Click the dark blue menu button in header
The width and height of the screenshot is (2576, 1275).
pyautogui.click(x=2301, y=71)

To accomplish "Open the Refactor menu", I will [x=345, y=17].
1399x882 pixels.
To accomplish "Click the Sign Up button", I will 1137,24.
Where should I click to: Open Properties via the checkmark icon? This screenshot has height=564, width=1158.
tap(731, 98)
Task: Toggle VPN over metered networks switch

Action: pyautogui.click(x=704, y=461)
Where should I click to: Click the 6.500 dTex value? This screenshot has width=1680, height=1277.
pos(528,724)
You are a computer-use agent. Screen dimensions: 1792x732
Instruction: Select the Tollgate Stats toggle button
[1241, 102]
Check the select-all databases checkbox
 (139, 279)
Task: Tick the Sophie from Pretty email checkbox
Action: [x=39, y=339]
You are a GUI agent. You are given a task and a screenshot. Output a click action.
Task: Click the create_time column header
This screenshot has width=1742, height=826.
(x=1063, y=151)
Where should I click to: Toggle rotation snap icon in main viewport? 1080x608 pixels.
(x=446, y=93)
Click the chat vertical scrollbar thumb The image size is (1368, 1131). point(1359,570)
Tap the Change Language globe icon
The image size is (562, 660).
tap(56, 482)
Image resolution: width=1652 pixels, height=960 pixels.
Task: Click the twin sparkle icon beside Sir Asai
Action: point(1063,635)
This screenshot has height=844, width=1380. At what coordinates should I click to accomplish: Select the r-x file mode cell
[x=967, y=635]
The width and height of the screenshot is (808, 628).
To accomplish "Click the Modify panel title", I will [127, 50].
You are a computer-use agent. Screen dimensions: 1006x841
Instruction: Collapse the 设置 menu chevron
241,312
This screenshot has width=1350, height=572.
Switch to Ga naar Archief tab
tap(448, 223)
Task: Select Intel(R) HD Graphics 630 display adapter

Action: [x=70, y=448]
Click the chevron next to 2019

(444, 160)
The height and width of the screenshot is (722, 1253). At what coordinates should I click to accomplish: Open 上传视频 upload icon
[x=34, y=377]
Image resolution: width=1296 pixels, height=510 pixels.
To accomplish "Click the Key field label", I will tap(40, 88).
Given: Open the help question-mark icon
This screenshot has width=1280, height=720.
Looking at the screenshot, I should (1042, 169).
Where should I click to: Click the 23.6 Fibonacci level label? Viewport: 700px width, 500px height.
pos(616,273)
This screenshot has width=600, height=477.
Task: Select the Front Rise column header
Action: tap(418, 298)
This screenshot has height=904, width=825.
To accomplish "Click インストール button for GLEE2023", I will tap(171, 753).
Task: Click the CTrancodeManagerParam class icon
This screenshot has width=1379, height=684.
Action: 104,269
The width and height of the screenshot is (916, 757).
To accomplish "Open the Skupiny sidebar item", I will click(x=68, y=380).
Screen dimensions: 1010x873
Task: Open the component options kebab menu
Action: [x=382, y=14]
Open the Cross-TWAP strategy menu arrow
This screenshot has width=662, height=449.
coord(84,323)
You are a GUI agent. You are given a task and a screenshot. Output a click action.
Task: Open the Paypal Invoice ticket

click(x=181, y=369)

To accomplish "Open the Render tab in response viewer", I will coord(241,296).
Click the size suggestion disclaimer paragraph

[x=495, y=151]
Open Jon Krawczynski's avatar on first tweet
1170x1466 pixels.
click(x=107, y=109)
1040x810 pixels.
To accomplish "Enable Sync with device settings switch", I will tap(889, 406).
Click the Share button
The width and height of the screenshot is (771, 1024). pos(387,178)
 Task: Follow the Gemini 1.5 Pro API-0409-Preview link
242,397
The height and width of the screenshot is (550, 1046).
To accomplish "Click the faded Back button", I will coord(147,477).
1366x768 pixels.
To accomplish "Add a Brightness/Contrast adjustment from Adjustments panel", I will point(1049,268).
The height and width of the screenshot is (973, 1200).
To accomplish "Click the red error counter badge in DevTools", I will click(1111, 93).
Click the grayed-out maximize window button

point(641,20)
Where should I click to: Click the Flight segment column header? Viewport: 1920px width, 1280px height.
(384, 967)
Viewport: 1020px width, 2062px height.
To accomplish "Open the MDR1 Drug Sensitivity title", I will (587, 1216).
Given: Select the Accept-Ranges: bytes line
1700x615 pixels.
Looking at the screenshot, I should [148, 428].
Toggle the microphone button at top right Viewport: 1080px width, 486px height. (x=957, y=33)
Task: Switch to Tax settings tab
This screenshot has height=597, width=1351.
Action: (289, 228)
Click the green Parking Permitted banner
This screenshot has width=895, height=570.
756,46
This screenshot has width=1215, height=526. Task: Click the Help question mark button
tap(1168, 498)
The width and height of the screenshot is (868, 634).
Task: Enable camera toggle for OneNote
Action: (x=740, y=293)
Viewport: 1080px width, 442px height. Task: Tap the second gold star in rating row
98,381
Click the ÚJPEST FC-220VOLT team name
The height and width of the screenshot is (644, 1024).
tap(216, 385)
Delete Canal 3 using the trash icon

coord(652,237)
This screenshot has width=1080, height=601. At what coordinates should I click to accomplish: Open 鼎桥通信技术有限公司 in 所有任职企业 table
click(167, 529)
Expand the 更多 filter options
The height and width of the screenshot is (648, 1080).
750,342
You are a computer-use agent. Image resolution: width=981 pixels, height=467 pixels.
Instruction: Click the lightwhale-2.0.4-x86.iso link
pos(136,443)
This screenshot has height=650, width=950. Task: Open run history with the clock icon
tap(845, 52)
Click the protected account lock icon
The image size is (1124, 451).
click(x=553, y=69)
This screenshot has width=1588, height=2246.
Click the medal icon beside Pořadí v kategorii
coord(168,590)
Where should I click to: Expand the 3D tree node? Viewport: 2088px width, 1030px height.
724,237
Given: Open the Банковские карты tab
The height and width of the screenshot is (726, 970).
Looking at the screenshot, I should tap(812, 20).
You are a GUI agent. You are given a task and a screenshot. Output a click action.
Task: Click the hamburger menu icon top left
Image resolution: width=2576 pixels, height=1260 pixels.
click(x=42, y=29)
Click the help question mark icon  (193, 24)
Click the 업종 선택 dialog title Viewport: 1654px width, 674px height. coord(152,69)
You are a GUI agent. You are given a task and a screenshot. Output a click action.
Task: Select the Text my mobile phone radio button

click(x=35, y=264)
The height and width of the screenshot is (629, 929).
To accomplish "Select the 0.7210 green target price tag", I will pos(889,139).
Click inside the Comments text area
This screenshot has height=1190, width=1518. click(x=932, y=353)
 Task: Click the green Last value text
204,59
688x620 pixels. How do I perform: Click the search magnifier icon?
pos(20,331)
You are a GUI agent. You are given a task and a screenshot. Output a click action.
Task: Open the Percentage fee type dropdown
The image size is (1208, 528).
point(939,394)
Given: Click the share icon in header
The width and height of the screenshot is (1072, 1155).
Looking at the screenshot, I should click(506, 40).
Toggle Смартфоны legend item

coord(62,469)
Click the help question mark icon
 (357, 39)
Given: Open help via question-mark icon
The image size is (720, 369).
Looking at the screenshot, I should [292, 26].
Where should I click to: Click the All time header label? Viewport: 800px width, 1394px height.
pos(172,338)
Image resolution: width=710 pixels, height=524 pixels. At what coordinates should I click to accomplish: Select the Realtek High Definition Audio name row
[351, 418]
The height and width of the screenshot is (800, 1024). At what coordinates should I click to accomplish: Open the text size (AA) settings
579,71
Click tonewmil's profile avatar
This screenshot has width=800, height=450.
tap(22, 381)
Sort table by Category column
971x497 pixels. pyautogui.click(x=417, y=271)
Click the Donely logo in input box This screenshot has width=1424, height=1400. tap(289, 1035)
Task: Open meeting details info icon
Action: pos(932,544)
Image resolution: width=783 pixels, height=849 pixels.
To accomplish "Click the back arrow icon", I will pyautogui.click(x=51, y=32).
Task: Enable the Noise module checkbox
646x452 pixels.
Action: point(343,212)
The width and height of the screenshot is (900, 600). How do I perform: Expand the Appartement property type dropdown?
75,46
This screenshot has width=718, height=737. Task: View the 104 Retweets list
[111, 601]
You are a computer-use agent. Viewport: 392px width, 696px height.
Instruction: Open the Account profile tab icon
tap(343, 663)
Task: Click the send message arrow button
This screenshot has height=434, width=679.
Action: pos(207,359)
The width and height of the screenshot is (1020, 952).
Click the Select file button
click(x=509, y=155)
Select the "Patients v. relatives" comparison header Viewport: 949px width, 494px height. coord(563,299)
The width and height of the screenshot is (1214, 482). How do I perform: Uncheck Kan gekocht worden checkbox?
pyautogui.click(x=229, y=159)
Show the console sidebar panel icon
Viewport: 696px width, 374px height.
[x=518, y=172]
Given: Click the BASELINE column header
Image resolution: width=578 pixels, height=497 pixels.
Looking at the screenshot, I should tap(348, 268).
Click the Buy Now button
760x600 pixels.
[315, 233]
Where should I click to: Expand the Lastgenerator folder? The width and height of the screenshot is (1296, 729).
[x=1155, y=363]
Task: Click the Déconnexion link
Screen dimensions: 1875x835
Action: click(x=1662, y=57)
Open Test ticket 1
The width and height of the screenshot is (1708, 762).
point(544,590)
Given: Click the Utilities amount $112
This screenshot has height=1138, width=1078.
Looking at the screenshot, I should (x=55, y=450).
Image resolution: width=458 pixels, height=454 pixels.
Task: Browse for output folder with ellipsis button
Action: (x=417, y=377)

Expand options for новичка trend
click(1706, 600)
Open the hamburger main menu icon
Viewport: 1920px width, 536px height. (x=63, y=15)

= = = = = = =

§ Exercise instructions
Count the lines of the listing that contain the word "title", and give only the number.

§ Finished exercise
3